Forgive me if I think that some (Romney era-holdovers) believe the only way to solve the state's transportation problems is to make a handful of people dig deeper into their wallets.

We are well aware that the entire state's transportation infrastructure is in tough shape and that one of the major reasons is the time and resources that have been plugged into the Big Dig. So why are the people who don't use the Big Dig every day being eyed as the principal source of new revenue -- in the form of rush hour tolls on the Mass. Pike?

And why are west suburban commuters targeted in tandem with MBTA riders, who are being asked to pay regularly increasing fares to keep their cars off the road?

What about our friendly daily commuters from New Hampshire -- many of whom abandoned the state because of property taxes and now enjoy free rides on unregulated roadways? Or South Shore commuters, who reap the most benefit from the new roadway in exchange for no extra financial pain?

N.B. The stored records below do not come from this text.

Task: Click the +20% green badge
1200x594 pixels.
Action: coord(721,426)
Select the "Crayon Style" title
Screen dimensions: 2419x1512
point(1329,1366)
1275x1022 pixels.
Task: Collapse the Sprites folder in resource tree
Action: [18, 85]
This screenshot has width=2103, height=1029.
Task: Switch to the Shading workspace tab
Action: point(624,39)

Higher T fares of course mean more people saying no to the privilege of jamming into overcrowded sardine cans to share a fraction of a inch with a questionable-smelling commuter. Maybe that's the way to get them back into their cars and onto the pricier roads?

The simplest and most equitable way to finance necessary road repairs is through the gasoline tax. That's what it is there for. Yes, with gas hovering in the $3 a gallon range it is a painful prospect to ask commuters to pay more.

But then again, maybe they will respond by getting out of the cars and onto public transportation that will offer them quick, convenient and friendly commutes. Heck, folks coming in from the west can ride the Riverside branch of the Green Line.

Oh yeah, I forgot.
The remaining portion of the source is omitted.